- _Stated problem_
Which lines in the material below contain the string "pyautogui"? Locate each one and copy it in full.

Extracted records
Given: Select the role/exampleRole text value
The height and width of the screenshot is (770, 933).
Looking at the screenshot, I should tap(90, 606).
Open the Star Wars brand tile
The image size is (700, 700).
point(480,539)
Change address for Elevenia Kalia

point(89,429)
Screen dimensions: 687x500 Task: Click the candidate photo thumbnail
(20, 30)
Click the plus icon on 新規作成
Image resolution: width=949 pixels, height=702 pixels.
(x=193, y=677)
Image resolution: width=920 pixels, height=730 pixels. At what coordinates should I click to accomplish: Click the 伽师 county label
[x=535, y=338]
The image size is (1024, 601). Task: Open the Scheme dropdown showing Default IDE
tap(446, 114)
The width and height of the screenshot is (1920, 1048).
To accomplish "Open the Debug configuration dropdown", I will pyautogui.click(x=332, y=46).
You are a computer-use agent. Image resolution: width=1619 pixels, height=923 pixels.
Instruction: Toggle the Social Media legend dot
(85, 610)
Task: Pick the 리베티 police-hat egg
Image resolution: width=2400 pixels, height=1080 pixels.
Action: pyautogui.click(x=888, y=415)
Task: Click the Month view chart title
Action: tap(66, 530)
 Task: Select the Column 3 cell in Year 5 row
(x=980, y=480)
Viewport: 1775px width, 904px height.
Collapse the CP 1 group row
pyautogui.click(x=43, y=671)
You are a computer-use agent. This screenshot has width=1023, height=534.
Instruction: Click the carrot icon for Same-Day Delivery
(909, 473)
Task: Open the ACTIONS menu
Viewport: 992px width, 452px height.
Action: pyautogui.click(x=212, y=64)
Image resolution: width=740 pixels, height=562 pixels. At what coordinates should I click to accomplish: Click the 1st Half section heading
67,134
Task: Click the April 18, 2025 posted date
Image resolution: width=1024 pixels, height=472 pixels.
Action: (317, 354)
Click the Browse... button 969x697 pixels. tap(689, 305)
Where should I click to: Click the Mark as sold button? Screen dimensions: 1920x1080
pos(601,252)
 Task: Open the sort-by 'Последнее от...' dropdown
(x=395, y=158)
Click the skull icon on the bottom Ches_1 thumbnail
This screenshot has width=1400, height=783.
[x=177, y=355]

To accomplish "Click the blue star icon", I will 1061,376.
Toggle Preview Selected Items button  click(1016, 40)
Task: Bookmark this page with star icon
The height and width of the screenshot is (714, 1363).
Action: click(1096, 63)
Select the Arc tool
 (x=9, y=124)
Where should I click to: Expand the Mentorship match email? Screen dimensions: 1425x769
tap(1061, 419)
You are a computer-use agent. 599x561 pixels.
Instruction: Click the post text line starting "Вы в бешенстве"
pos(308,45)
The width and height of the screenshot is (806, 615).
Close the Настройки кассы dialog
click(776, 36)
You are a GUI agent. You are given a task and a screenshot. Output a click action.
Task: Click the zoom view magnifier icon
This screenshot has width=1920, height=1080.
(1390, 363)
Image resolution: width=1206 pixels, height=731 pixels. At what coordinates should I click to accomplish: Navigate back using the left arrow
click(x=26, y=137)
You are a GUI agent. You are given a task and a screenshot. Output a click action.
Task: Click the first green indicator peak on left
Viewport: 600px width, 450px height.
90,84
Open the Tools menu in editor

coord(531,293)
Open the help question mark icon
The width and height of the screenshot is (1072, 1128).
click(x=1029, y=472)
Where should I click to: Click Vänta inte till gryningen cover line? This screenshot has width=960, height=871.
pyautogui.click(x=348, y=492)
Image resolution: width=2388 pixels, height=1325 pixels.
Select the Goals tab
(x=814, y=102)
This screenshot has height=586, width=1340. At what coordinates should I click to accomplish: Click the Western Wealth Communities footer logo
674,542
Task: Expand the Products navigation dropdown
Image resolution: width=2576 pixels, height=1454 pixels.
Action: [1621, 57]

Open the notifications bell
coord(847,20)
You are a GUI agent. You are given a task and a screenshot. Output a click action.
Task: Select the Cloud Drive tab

- _Response to the exercise_
To accomplish "Open the Debug configuration dropdown", I will pyautogui.click(x=332, y=46).
Action: pyautogui.click(x=888, y=415)
pyautogui.click(x=43, y=671)
Action: pyautogui.click(x=212, y=64)
pyautogui.click(x=348, y=492)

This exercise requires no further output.